Content Creators Urge Joe Biden To Boost Copyright Protections


More than 100 content creators are urging former Vice President Joe Biden to move on a series of measures to boost copyright protection and enforcement if he is elected president.

CreativeFuture, the industry group, sent a letter to Biden last week, urging him to pursue legislation that includes creating a small claims court for copyright holders, and another to create felony penalties for streaming piracy as they are for other forms of infringement.

“Of particular significance is that small businesses comprise a large portion of the creative economy – in film and television, 87% of our businesses have fewer than 10 employees,” the letter, signed by CreativeFuture CEO Ruth Vitale, stated. (Read it here). “Yet the pandemic has impacted the creative industries as much as, and in many cases even more than, other job-creating businesses. The pandemic has largely shuttered film and television production. It has closed live music venues, from stadiums to local clubs.

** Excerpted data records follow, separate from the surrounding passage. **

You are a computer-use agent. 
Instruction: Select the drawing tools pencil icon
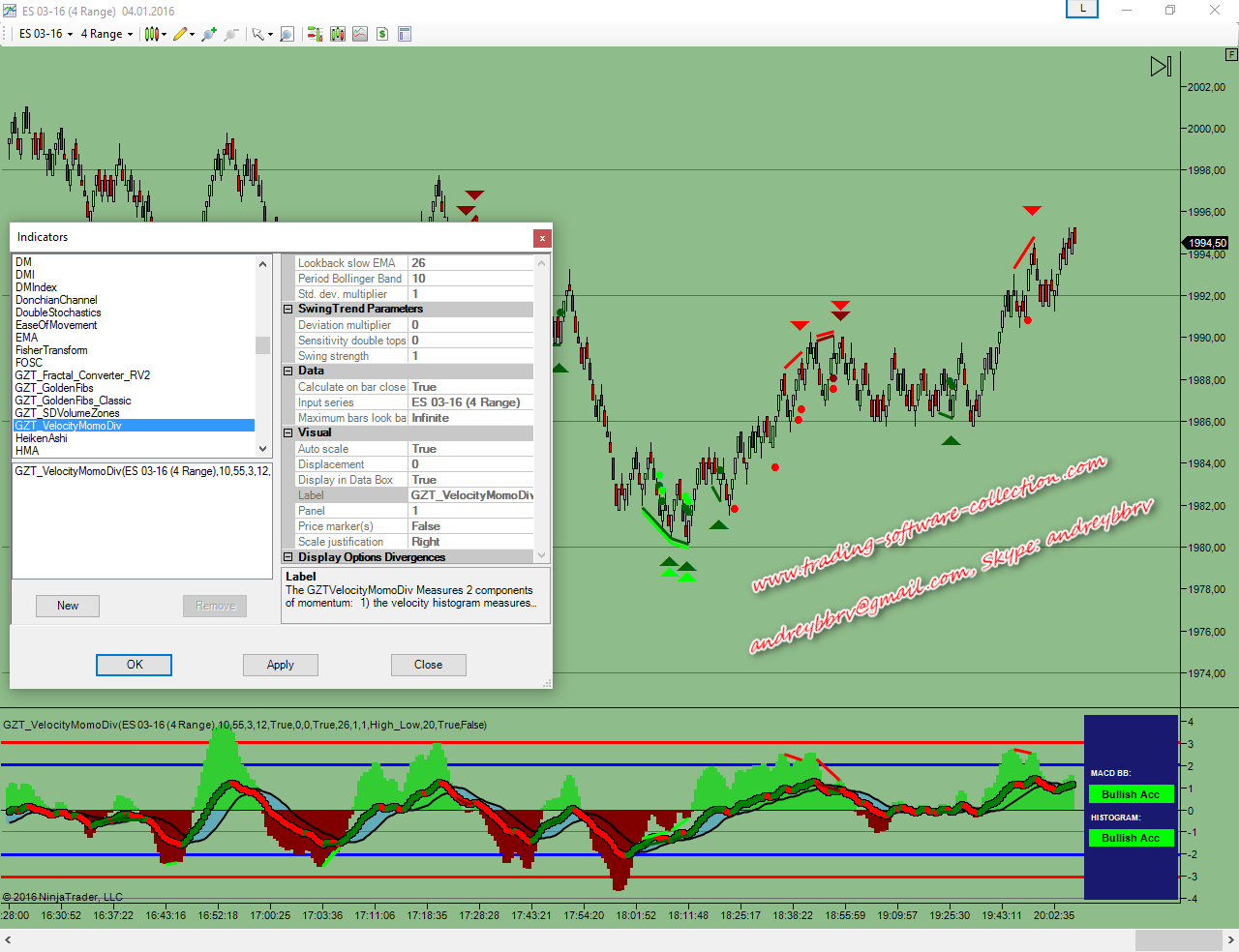180,34
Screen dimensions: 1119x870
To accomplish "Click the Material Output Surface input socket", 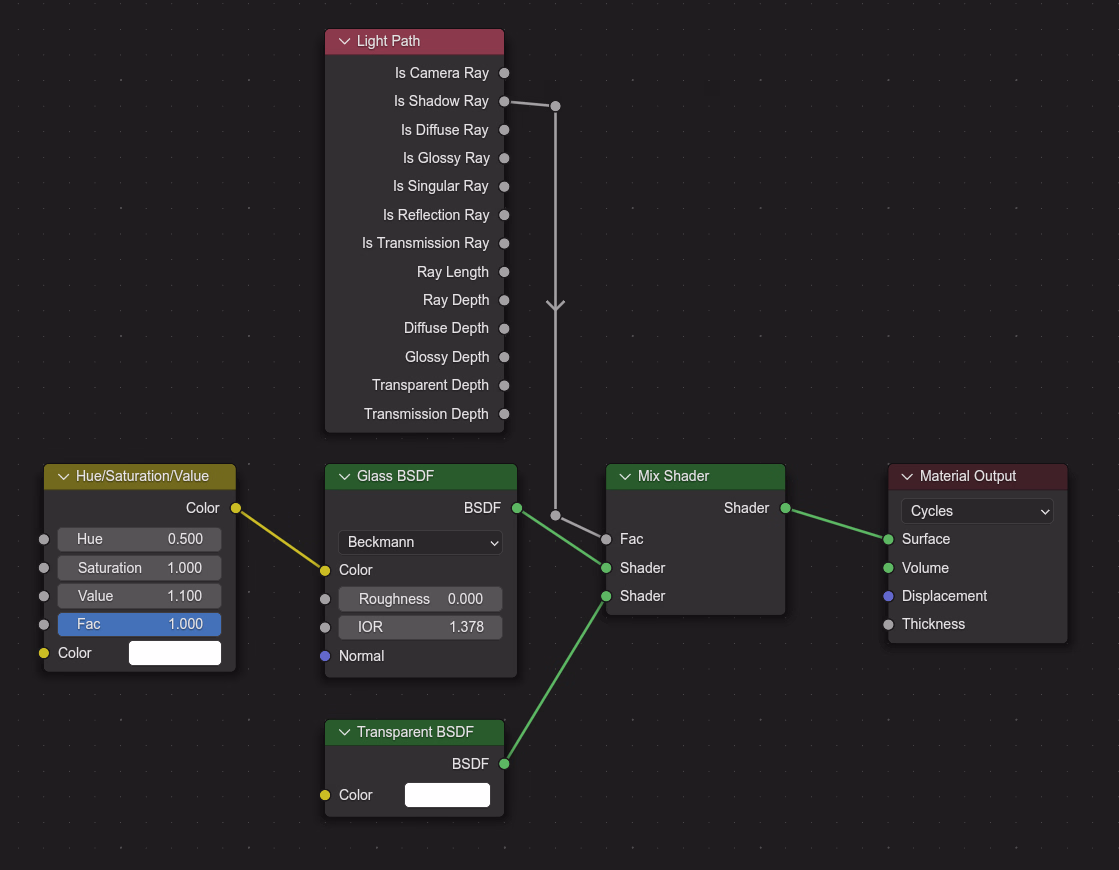I will coord(888,539).
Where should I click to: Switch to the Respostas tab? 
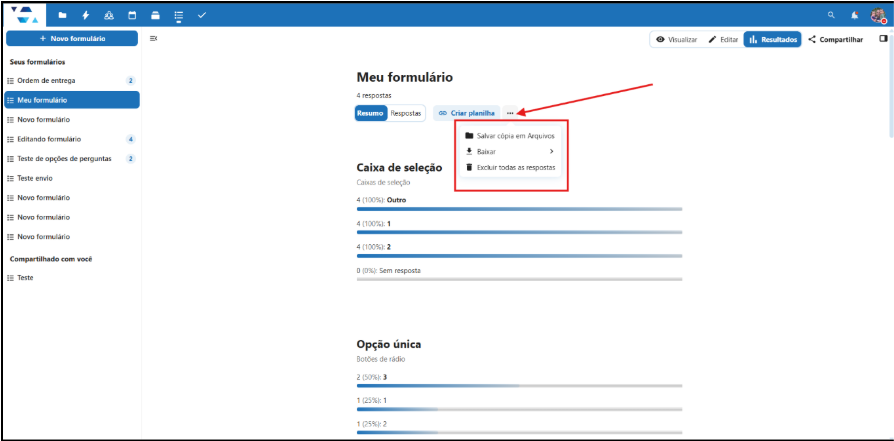point(406,113)
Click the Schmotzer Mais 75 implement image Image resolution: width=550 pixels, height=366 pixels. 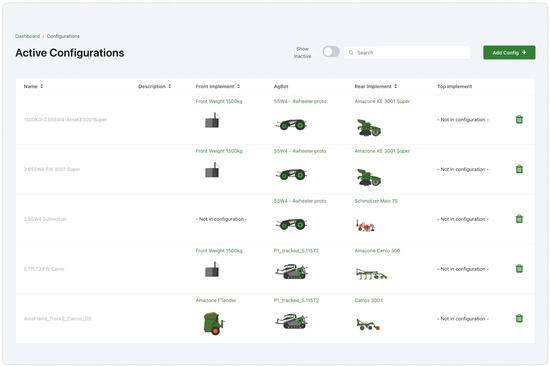pyautogui.click(x=365, y=226)
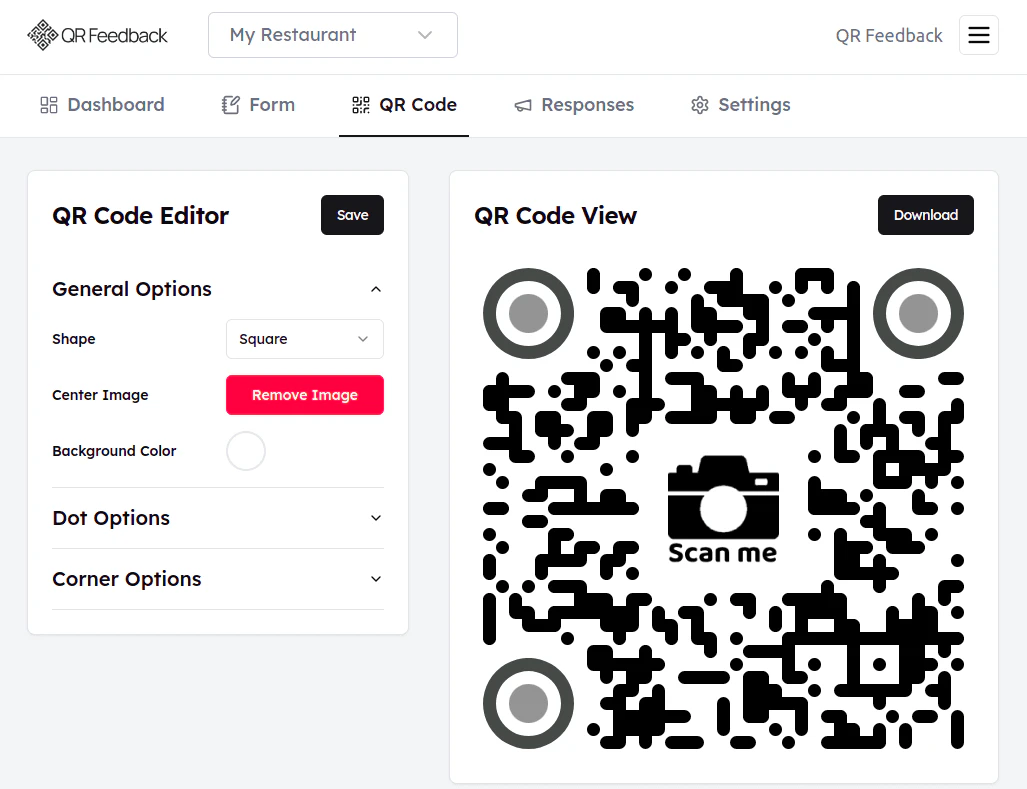Expand the Corner Options section
The height and width of the screenshot is (789, 1027).
pyautogui.click(x=375, y=579)
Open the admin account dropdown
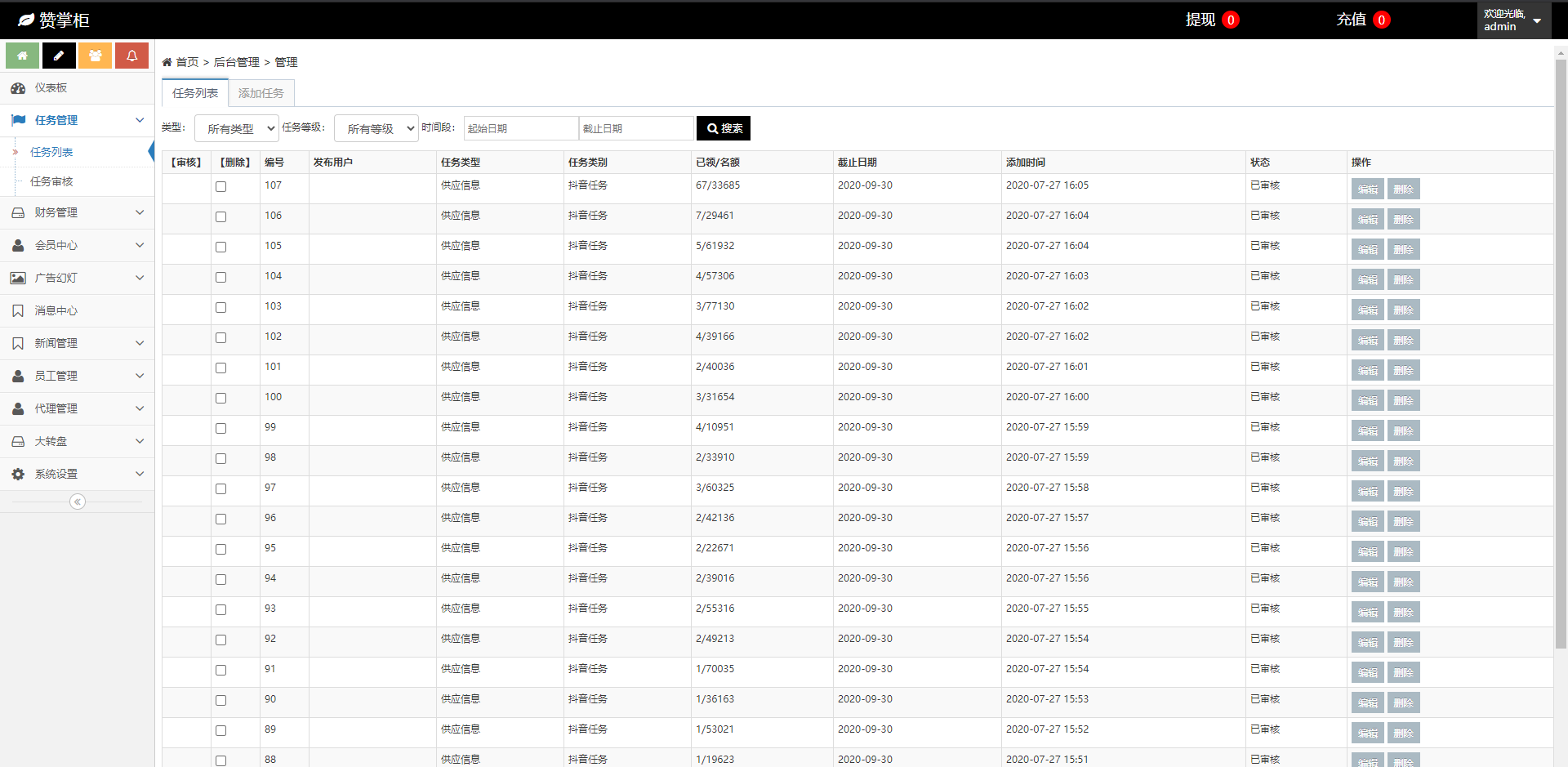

It has halted book tours and forced stores that sell books, video games, and other creative industry products to close their doors.”

Biden was viewed as a champion of copyright protection when he was in the Senate and led the Senate Judiciary Committee. Early in his term as vice president, Biden convened an “intellectual property summit,” which included efforts to boost enforcement, but the Obama administration ultimately opposed a major piece of anti-piracy legislation in 2012. Biden  continued to talk of the problems of IP theft, even if no major bill has advanced since then.

“With Senator Kamala Harris on your ticket, you have a governing partner who is deeply familiar with technology issues, and who has stood up at critical times to ensure that the platforms are more accountable (e.g., the passage of FOSTA/SESTA). This creates an important opportunity to get the creative and tech communities working more closely together to pursue the battle against digital piracy,” the letter stated.